To use the chained spack environment, first load the usual modules from the upstream spack environment. Then add the full path to the newly created modules manually, ignoring the meta modules (.../Core), for example:

module use /path/to/spack-stack-1.0.0/envs/jedi-ufs-chain-test/install/modulefiles/openmpi/4.1.3/apple-clang/13.1.6
  1. Load the newly created modules. When using tcl module files, make sure that conflicting modules are unloaded (lmod takes care of this).

Note

After activating the chained environment, spack find doesn’t show the packages installed in upstream, unfortunately.

Note

More details and a few words of caution can be found in the Spack documentation. Those words of caution need to be taken seriously, especially those referring to not deleting modulefiles and dependencies in the upstream spack environment (if having permissions to do so)!

8.3.2. Testing/adding packages outside of spack

Sometimes, users may want to build new versions of packages frequently without using spack, for example as part of an existing build system (e.g. a cmake submodule or an ecbuild bundle). Also, users may wish to test developmental code that is not available and/or not ready for release in spack-stack. In this case, users need to unload the modules of the packages that are to be replaced, including their dependencies, and build the new version(s) themselves within the existing build system or manually. The loaded modules from the spack environment in this case provide the necessary dependencies, just like for any other build system.

Note

Users are strongly advised to not interfere with the spack install tree. The environment install tree and module files should only be modified using spack.
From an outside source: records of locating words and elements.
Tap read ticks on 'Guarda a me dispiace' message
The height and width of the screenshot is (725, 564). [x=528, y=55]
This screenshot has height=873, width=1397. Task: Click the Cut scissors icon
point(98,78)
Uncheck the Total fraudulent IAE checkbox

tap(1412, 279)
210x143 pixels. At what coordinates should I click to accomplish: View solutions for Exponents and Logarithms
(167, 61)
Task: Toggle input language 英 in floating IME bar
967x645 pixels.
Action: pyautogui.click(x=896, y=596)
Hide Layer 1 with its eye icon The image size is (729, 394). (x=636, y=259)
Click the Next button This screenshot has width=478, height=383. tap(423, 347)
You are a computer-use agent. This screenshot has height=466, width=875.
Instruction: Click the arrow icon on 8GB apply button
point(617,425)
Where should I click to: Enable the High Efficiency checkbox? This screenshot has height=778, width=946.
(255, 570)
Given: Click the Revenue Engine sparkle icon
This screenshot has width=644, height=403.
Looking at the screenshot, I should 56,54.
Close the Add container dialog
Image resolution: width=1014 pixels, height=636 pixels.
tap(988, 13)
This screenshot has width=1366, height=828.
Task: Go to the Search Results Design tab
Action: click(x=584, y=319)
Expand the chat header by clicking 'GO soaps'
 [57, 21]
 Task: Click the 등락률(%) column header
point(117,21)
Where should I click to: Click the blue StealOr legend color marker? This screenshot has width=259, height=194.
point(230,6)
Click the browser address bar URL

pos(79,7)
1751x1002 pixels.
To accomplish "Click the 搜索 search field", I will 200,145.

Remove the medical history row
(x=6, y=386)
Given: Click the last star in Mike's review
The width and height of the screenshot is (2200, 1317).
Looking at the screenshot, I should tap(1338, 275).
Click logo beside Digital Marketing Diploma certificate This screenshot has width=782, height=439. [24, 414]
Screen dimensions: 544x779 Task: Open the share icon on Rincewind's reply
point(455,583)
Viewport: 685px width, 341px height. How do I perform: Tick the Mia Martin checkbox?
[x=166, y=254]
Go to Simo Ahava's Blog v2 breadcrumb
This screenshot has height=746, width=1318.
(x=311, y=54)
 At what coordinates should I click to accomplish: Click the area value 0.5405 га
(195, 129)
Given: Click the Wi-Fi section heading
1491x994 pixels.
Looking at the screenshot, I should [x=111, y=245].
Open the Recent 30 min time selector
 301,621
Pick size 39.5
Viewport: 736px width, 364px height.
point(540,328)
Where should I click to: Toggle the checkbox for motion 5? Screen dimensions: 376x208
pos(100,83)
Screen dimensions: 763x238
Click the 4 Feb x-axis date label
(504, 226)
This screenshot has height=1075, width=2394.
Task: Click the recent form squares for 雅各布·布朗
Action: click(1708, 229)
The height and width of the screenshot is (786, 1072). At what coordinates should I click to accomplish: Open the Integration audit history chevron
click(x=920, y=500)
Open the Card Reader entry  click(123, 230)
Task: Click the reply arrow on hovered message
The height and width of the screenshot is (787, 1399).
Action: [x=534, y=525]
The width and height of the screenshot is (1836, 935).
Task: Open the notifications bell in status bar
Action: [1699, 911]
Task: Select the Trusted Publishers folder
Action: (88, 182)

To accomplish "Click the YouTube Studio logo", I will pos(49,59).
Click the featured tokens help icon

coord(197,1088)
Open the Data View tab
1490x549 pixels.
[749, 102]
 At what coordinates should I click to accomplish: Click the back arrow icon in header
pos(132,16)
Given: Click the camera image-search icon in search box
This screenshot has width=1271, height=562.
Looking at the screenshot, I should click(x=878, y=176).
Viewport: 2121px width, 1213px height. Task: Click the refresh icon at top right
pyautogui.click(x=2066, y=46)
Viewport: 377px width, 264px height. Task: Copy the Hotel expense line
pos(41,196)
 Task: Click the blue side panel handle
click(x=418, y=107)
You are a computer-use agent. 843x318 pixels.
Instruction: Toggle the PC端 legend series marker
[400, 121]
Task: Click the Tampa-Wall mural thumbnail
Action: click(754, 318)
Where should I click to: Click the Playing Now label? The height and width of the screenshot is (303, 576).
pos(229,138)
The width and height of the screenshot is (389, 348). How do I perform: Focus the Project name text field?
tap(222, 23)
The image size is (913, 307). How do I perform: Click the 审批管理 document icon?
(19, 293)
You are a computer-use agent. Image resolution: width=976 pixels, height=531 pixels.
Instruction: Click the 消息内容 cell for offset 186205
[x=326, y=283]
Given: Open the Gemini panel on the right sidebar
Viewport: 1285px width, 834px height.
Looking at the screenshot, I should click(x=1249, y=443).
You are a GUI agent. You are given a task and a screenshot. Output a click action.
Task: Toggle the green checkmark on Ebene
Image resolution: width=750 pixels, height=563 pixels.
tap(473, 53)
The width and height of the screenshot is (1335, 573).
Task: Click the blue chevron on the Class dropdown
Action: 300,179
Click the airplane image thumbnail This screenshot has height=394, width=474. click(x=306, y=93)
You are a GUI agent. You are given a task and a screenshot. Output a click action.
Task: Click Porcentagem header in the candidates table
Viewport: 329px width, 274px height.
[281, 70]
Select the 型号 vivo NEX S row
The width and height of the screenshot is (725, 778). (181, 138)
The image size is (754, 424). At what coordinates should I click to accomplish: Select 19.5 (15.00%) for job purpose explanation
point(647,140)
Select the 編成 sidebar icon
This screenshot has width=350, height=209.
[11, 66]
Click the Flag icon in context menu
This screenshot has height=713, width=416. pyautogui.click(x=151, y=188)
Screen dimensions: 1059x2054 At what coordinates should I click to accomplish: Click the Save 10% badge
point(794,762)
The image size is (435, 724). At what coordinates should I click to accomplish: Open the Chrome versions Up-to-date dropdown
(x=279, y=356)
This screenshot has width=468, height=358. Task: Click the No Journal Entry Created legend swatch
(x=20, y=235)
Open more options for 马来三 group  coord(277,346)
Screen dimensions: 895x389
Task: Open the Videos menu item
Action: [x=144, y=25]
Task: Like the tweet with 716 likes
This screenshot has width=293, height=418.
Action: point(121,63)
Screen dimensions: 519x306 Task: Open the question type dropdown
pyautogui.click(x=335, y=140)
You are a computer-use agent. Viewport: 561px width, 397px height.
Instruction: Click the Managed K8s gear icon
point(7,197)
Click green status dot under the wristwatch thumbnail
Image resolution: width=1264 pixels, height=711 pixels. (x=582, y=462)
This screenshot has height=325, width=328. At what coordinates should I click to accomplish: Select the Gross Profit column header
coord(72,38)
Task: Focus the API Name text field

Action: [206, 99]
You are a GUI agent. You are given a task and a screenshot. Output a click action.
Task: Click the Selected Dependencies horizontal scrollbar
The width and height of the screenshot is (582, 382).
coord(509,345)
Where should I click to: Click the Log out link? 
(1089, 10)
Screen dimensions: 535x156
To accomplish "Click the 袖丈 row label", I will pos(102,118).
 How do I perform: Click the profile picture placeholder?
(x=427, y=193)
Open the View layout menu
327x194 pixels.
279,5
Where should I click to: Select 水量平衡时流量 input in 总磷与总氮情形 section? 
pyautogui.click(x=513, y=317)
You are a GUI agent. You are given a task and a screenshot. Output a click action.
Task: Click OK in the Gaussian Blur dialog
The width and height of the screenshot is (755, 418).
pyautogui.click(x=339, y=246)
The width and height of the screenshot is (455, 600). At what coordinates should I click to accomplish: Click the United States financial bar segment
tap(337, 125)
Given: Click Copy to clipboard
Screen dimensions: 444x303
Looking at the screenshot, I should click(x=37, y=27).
Users can build multiple packages outside of spack and install them in a separate install tree, for example MY_INSTALL_TREE. In order to find these packages, users must extend their environment as required for the system/the packages to be installed:

export PATH="$MY_INSTALL_TREE/bin:$PATH"
export CPATH="$MY_INSTALL_TREE/include:$PATH"
export LD_LIBRARY_PATH="$MY_INSTALL_TREE/lib64:$MY_INSTALL_TREE/lib:$LD_LIBRARY_PATH"
# macOS
export DYLD_LIBRARY_PATH="$MY_INSTALL_TREE/lib64:$MY_INSTALL_TREE/lib:$DYLD_LIBRARY_PATH"
# Python packages, use correct lib/lib64 and correct python version
export PYTHONPATH="$MY_INSTALL_TREE/lib/pythonX.Y/site-packages:$PYTHONPATH"

Python packages can be added in various ways:

  1. Using python setup.py install --prefix=$MY_INSTALL_TREE ... or python3 -m pip install --no-deps --prefix=$MY_INSTALL_TREE .... The --no-deps options is very important, because pip may otherwise attempt to install dependencies that already exist in spack-stack. These dependencies are not only duplicates, they may also be different versions and/or compiled with different compilers/libraries (because they are wheels). This approach requires adding the appropriate subdirectories of $MY_INSTALL_TREE to the different search paths, as shown above.

  2. Using Python virtual environments. Two important flags need to be passed to the command that creates the environment --system-site-packages and --without-pip. After activating the environment, packages can be installed using python3 -m pip without having to specify --no-deps or --prefix, and without having to manually modify PATH, PYTHONPATH, etc.

python3 -m venv --system-site-packages --without-pip $MY_INSTALL_TREE
source $MY_INSTALL_TREE/bin/activate
python3 -m pip install ...

Note

Users are equally strongly advised to not use conda or miniconda in combination with Python modules provided by spack-stack, as well as not installing packages other than poetry in the basic miniconda installation for spack-stack (if using such a setup).